- [WHAT THE TASK REQUIRES]: Give the data again exactly, stopping after the "Click the blue 添加" line.

- - -

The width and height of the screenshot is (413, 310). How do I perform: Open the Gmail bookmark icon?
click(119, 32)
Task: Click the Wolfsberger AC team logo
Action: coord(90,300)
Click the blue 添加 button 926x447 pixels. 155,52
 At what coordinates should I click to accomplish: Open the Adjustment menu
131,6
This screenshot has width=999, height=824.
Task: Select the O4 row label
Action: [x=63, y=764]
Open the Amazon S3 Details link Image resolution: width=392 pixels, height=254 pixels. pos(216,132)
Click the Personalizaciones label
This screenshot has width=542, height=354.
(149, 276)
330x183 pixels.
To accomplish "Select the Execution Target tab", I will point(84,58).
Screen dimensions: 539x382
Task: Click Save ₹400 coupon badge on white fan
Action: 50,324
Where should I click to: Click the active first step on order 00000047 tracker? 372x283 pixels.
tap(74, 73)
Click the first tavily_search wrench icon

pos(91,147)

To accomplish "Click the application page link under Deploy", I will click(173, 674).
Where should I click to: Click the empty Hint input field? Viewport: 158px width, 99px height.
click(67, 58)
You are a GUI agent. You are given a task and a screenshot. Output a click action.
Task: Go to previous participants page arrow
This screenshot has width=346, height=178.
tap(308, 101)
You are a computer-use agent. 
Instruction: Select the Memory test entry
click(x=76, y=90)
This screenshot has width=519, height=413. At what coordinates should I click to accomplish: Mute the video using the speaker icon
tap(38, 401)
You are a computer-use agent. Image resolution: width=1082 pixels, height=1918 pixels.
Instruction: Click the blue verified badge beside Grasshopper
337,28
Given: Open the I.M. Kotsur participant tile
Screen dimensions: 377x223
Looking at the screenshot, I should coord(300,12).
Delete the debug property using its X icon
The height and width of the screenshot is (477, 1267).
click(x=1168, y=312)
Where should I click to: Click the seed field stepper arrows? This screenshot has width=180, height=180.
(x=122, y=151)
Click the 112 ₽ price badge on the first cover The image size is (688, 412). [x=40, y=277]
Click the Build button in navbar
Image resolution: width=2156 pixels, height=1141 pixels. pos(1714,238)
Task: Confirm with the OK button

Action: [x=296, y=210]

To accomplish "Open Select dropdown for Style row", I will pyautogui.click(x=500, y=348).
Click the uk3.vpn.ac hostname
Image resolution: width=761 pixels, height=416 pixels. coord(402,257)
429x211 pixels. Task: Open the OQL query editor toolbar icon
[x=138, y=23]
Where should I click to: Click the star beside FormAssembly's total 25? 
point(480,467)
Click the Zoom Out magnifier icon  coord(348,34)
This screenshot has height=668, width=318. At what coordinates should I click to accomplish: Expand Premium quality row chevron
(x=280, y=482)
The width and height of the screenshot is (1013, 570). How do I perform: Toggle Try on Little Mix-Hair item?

- - -

- [SOLUTION TO THIS TASK]:
The width and height of the screenshot is (413, 310). How do I perform: Open the Gmail bookmark icon?
click(119, 32)
Task: Click the Wolfsberger AC team logo
Action: coord(90,300)
Click the blue 添加 button 926x447 pixels. 155,52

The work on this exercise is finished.